In direct contrast, the Turkish Muslims instituted a brutal religious apartheid, imposing tyranny over the conquered Christians, under which all the classic forms of the seventh century Pact of Omar and the Dhimma contract were manifest: Christians had to wear drab, distinctive clothing, give way to Muslims on the street, could not build new churches nor repair existing ones. Crosses were broken off of the remaining churches which were not destroyed or turned into mosques. Their whole way of life was a perpetual state of humiliating decay and enforced subservience. The precept of “collective punishment” meant that if even one Christian disobeyed the terms of the dhimma contract, all would be held responsible, leading to frequent pogroms by the Muslims against the Greeks, often just on the basis of rumors (as seen today in Egypt and other Islamic countries).

Islamic law undergirds Islamic culture, and is thus directly responsible for what is commonly called the Armenian Genocide, which was not merely a single event in 1915 in which 1.5 million Armenian Christians were killed by Turkish Muslims, but which spanned from the anti-Christian pogroms of 1894 to the destruction of the ancient Christian city of Smyrna in 1922, and reverberated up through the anti-Christian riots in Istanbul of 1955. During this whole period, an estimated 3.5 million Orthodox Christian Greeks, Armenians and Syrians were killed, or died of starvation and sickness during forced marches. The Christian population of Istanbul was nearly exterminated during the twentieth century, from over 100,000 in 1920 to approximately only 2,000 today.
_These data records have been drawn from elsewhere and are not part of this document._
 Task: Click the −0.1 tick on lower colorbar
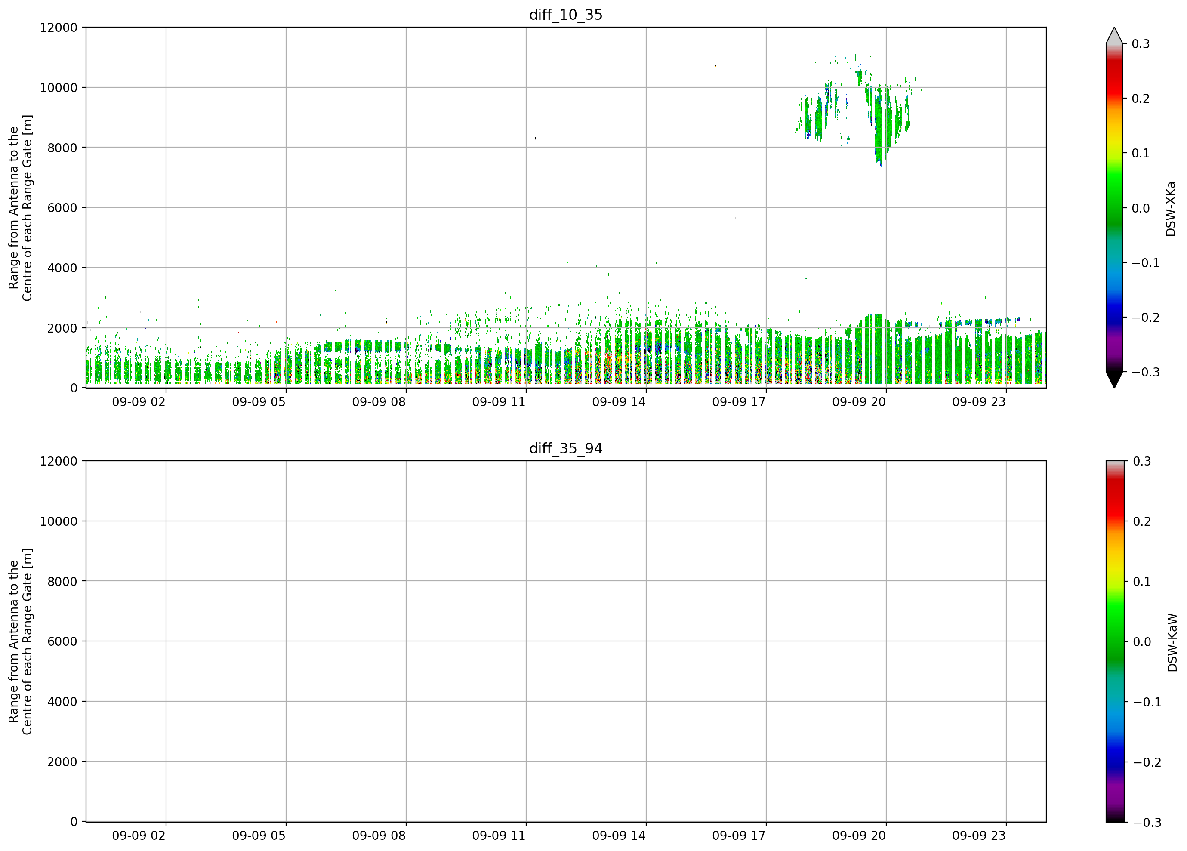pos(1147,702)
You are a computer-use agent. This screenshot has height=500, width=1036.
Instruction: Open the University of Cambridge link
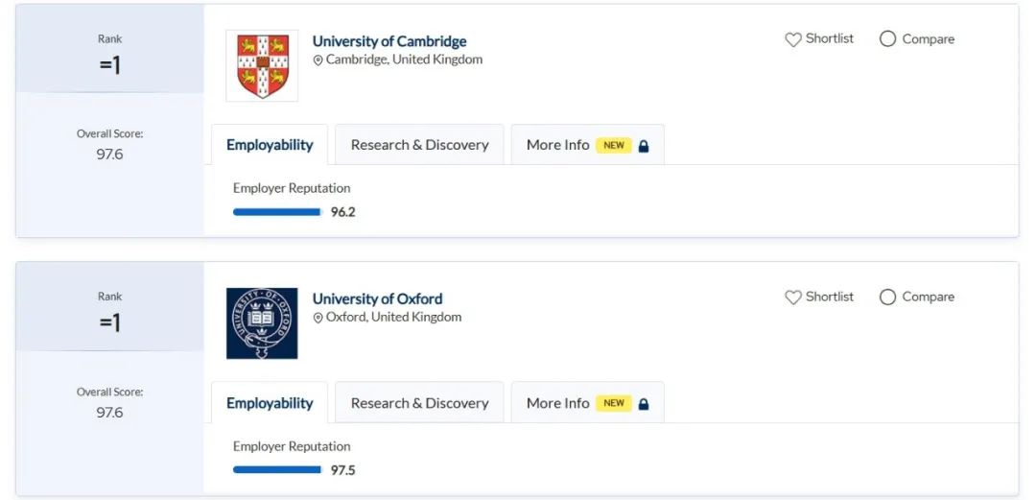click(389, 41)
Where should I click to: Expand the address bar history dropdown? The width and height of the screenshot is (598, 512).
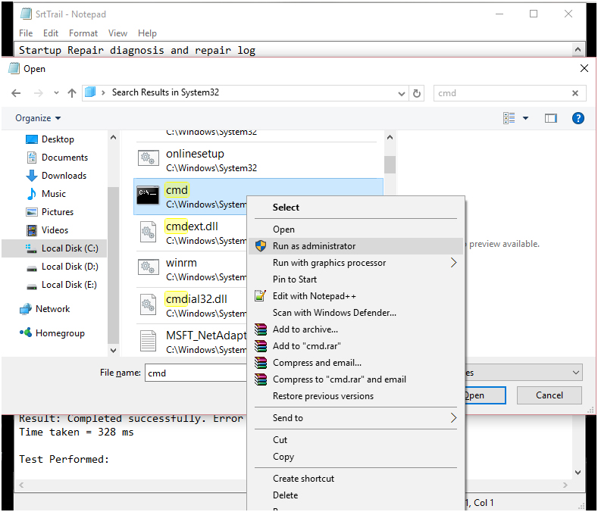coord(402,93)
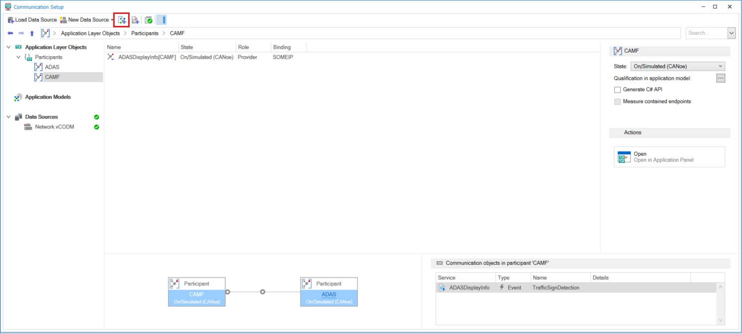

The Ecumenical Patriarch Bartholomew, many of whose predecessors were put to death under Ottoman rule, bravely suffers and struggles on, in spite of the deplorable persecution which surrounds him on every side. 

To this day, the Turkish government refuses to accept responsibility for its historically documented genocide against the Christians. And, as seen in Erdogan’s chest-thumping remarks, the Turkish Muslims remain obstinately proud of their brutal history, from the centuries of war against Constantinople until its fall in 1453, its centuries of cruel domination of native Christian populations, and its continuation of this supremacist mindset into the present day.

Erdogan and Turkey celebrate the Fall of Constantinople, and the West congratulates them.  “We are continuing to write history today," says Erdogan, and write it — or re-write it — they do, under the somnambulant gaze of craven Western leaders too ignorant, or too fearful, to challenge Islam’s claim to moral superiority, historical righteousness and eventual world domination. By their policies, posture and pronouncements, Western European nations, and the United States, are conceding the future to a rapidly re-Islamicizing Turkey, and are aiding in Islam’s stated goal of a new, global caliphate determined to conquer us, just as it conquered Constantinople 560 years ago.

Every Turkish celebration of 29 May 1453 is a gauntlet flung down in challenge to the West. Each such event which goes unanswered and unchallenged by the West is another nail in the coffin of Christian culture, human rights, and free people everywhere. There are thus many reasons to repudiate Erdogan’s historical revisionism. 

But the main reason is simple: it simply isn’t true.